A wide-ranging practice that incorporates elements of dance, acrobatics, yoga and martial arts, in which participants manipulate objects (often set afire) like hoops, staffs, rope and poi, its goals are transcendence -- and a good time.

As a path to personal growth, flow draws on the teachings of the psychologist Mihaly Csikszentmihalyi and his key work, "Flow: The Psychology of Optimal Experience." As he explained it to Wired magazine, the intense focus on body movement paired with the manipulation of objects can have this result:

The ego falls away. Time flies. Every action, movement, and thought follows inevitably from the previous one, like playing jazz. Your whole being is involved, and you're using your skills to the utmost.

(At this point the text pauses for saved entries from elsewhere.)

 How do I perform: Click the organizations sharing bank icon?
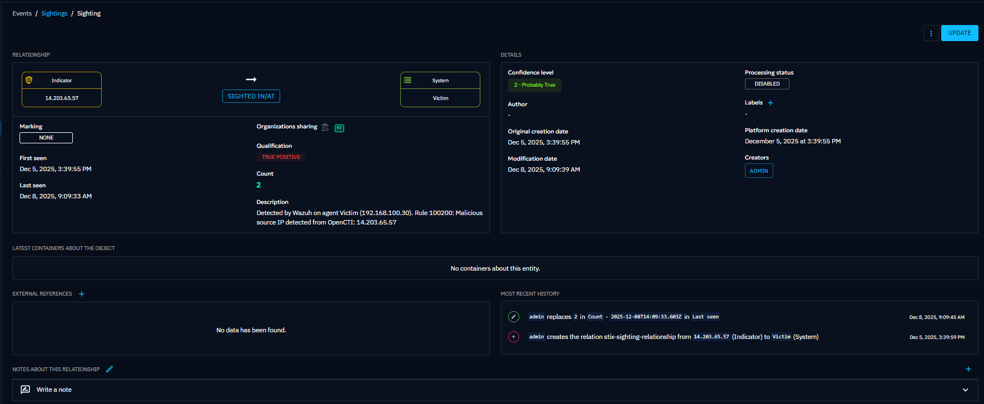(325, 128)
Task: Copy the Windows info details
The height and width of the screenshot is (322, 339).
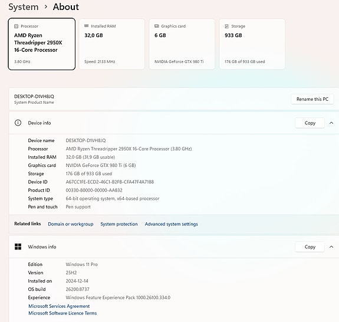Action: (x=310, y=247)
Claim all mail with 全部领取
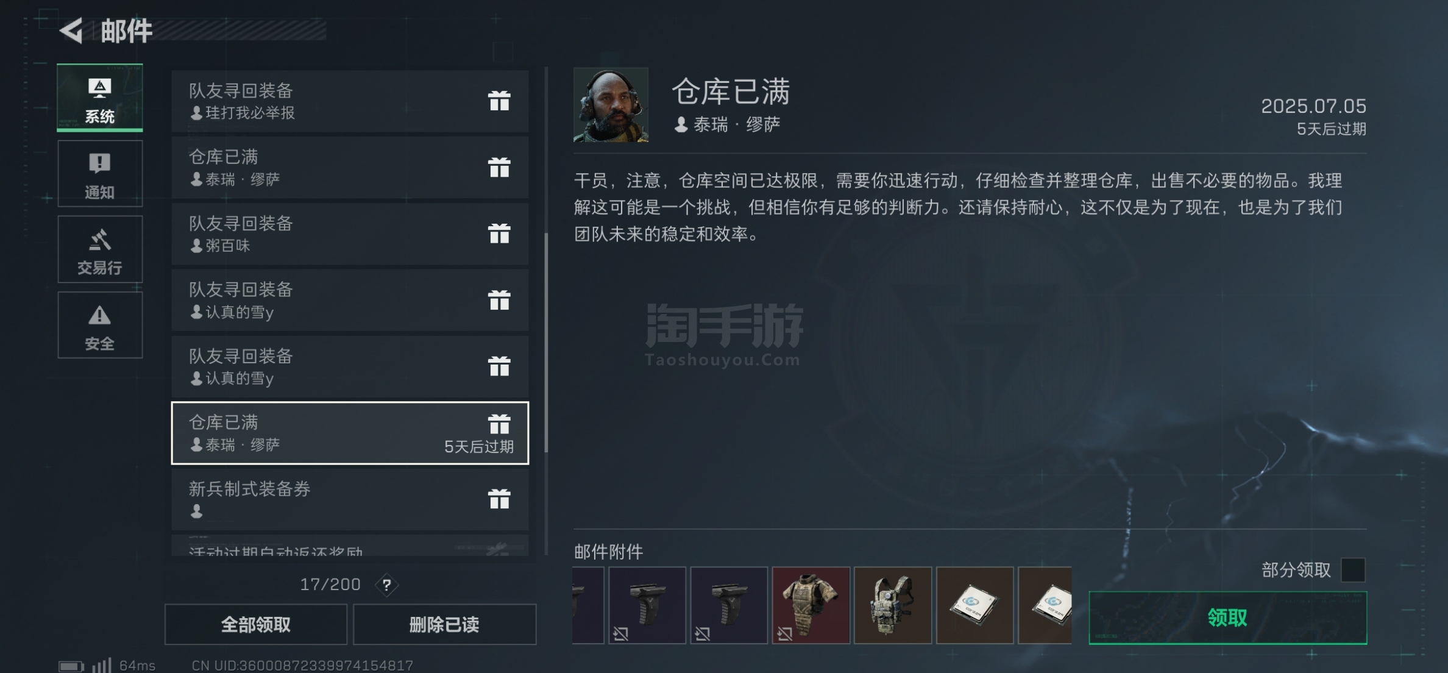Image resolution: width=1448 pixels, height=673 pixels. 256,624
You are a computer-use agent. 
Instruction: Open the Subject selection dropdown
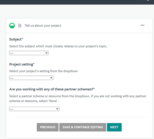click(29, 53)
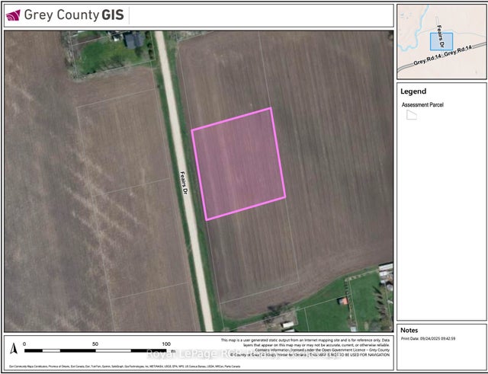Click the Feairs Dr road label on map
This screenshot has height=374, width=488.
184,186
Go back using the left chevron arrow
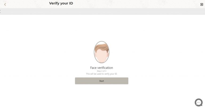This screenshot has height=109, width=205. point(5,4)
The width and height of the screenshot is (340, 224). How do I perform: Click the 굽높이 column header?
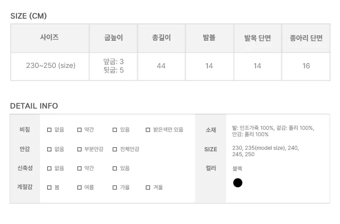point(113,38)
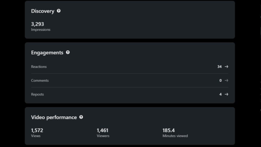Click the 3,293 impressions figure
The image size is (261, 147).
[38, 24]
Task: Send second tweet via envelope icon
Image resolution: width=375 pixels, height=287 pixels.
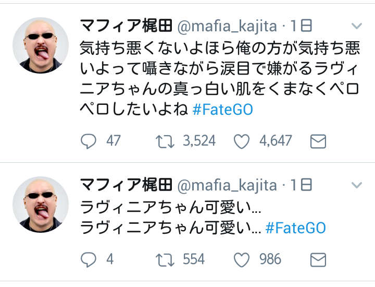Action: click(318, 259)
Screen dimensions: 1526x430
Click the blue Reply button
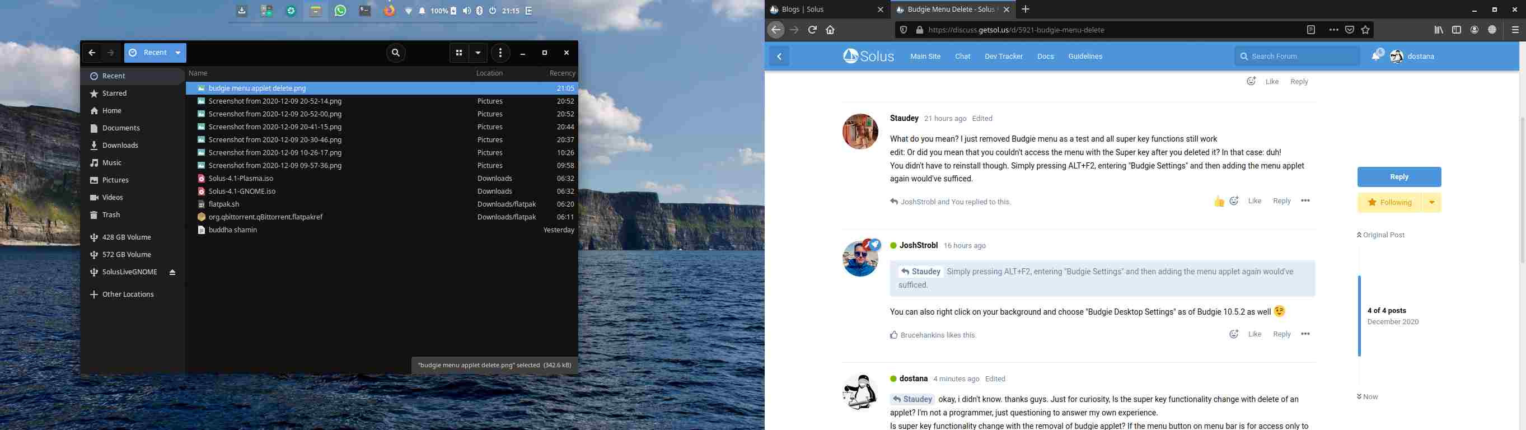pyautogui.click(x=1399, y=177)
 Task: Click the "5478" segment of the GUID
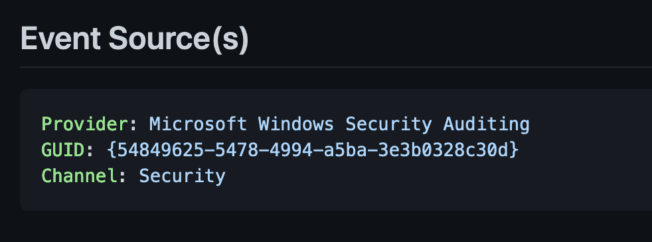click(x=236, y=150)
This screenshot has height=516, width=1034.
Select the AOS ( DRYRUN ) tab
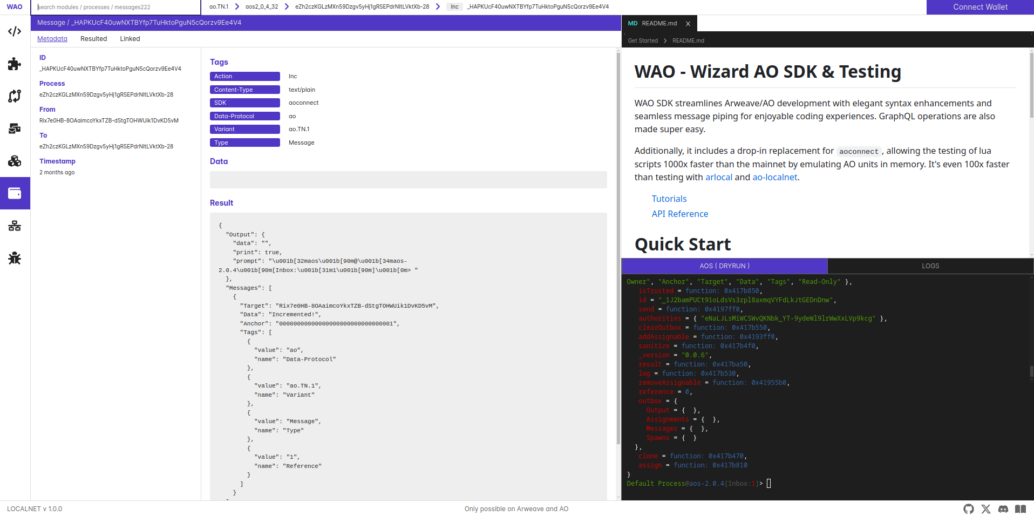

Or as Flow Fest organizer and guiding genius Cassandra Tannenbaum told us: "Time disappears and you're absolutely engaged with whatever you're doing at the moment. The effects on consciousness can last a long time."

Cas, a Lake Worth resident (of course), was a hula hoop devotee initially. Beginning in 2001 while a student at New College, her first goal was to perform at the sunset parties at Mallory Square in Key West. She went on to study at HoopGirl, a San Francisco (of course) center, and received a teaching certificate in the practice.

The local festival, whose central thread is a series of workshops, came about because Cas grew tired of having to travel to study, and also because no visiting instructor's offerings combined all the various forms of flow.

The Flow Festival was, she says, "Originally just hoops. But people advocated for additional styles and it grew and grew and grew and grew. It just mushroomed. People come in from all over the country now and tell us 'It's the highlight of my year.'"

Flow Fest 3

Friday Nov. 1-Sun Nov. 3

Bryant Park, Lake Worth

Admission is free. Workshop participation is $50 daily/$125 for three-day pass

Full schedule and all details.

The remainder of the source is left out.